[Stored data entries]
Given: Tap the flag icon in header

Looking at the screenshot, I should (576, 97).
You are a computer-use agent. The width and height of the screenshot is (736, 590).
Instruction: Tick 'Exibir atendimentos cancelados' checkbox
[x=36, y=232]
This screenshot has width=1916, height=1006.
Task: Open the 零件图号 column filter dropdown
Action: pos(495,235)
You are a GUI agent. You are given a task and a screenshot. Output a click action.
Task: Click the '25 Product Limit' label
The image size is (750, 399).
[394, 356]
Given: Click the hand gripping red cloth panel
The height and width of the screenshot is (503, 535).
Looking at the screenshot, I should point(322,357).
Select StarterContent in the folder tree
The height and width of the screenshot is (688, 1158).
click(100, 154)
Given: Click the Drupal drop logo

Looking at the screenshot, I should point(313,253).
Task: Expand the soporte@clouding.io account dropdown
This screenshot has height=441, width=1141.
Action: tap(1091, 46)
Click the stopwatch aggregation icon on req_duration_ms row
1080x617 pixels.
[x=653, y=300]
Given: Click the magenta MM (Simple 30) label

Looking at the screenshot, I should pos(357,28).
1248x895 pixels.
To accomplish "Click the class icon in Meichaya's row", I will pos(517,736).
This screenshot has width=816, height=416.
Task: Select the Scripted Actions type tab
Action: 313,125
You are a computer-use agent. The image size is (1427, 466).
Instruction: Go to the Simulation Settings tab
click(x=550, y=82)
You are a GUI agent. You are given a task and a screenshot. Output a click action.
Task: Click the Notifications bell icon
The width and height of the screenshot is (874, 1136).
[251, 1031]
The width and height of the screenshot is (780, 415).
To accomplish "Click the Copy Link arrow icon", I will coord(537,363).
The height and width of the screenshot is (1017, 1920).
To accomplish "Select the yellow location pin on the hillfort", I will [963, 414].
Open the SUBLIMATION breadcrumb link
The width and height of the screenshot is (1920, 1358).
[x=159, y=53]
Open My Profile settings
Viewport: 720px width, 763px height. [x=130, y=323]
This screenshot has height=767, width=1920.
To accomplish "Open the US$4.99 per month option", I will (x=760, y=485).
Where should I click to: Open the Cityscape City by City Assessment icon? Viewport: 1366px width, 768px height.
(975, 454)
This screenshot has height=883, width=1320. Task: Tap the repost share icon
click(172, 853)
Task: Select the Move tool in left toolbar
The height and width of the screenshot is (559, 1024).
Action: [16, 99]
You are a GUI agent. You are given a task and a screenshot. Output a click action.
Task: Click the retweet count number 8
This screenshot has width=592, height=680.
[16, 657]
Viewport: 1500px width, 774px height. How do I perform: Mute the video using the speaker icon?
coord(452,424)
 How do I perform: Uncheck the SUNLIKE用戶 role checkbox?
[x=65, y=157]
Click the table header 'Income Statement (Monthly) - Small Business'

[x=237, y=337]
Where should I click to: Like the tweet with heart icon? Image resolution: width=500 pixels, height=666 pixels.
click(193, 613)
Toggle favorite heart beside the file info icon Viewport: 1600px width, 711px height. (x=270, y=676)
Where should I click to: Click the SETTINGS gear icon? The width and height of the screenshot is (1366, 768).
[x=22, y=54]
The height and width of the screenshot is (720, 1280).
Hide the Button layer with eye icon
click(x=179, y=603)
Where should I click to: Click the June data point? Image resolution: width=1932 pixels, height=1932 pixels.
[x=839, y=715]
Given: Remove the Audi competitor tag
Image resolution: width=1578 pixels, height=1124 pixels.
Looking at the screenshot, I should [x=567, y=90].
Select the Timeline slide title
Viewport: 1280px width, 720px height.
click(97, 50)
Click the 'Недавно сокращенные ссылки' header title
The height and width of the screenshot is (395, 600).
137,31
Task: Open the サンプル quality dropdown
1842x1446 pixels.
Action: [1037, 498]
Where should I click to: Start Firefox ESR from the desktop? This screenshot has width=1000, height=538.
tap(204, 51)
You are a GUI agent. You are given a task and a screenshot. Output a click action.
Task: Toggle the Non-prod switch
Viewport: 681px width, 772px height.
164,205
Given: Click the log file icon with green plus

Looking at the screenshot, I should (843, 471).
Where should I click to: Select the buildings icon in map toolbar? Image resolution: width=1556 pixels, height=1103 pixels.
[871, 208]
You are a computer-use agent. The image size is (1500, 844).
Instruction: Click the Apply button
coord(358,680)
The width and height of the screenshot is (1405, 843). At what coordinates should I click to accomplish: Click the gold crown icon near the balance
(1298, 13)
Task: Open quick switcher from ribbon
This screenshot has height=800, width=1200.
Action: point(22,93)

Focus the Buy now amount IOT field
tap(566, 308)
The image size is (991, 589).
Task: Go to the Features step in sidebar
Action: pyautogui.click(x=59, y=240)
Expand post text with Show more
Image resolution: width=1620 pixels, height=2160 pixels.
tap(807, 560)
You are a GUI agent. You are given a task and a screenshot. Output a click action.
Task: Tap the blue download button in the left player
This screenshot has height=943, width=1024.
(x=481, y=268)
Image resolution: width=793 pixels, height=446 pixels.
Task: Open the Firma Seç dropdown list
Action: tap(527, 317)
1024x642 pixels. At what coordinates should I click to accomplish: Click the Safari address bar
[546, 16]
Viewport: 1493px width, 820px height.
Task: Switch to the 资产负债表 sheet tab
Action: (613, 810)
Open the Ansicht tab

• What you will do:
In the data, how many lines include the string "left"? Reply with only that number.

• Exercise response:
2